Great book!

McCullough depicts well the national morale from month to month, makes military maneuvers easy to understand for the normal person, and gives us George Washington's strengths and weaknesses as a military commander.

Every historian has to decide what to leave out, and McCullough doesn't deal much with the Continental Congress. His focus is on the army. Like the revolutionary founders, he knows that the Declaration on paper meant nothing if they couldn't back it up with force, so everything rode on the success (mere survival, early on) of the army. The declaration only gets a few pages, but he makes up for it in quality, showing how the declaration boosted the morale of the army at a much needed time.

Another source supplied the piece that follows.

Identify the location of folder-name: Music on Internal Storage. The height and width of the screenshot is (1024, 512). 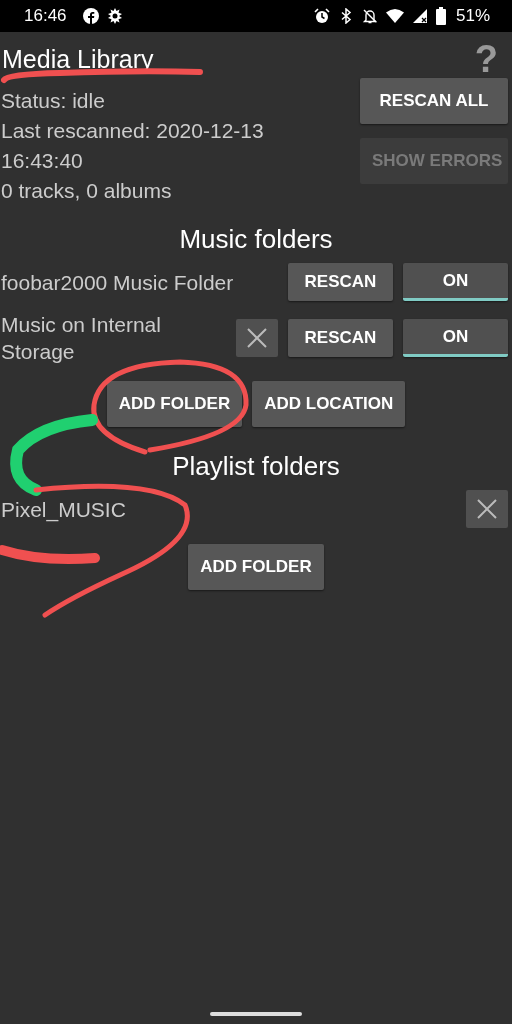
(82, 338).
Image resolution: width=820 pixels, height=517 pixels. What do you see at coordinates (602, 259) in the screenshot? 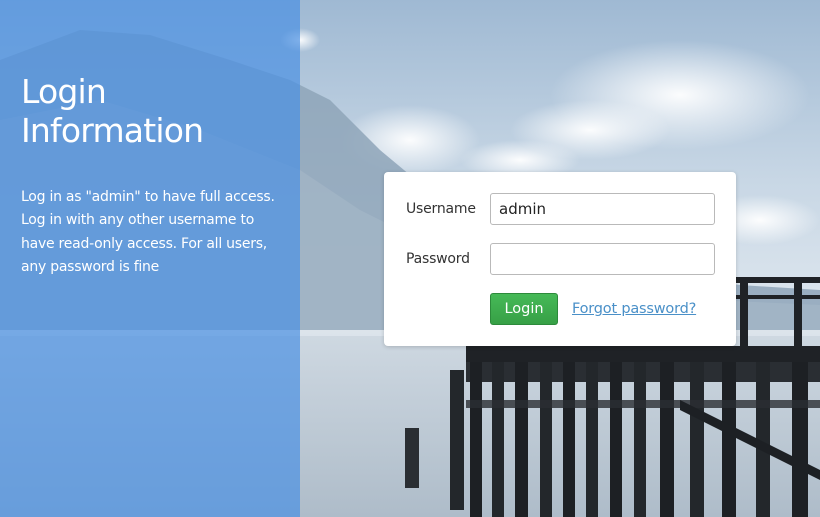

He includes several instances where Washington or others attribute fortuitous events to Divine Providence - retreating over a river at night but not completing the move by daylight, thus vulnerable to an attack that would have ended the rebellion, a heavy fog descended to give them more time before the British noticed anything.

We also see how much advantage there is in being underestimated by your enemy. The British command was caught off guard and overconfident throughout the year. But the "rabble in arms" turned out to have a spirit that couldn't be crushed, even by tens of thousands of professional soldiers fighting a small band of half that, during 1776.

1 comment:

  1. I really enjoyed this one too steve. I loved to hear the stories of divine intervention.

    The most inpacting thing that I took away from this one was the way that heroes are formed when men of character connect with the opportunity of a crisis. Henry Knox's epic mission to retrieve cannons from Fort Ticonderoga was my favorite example of this. Good stuff!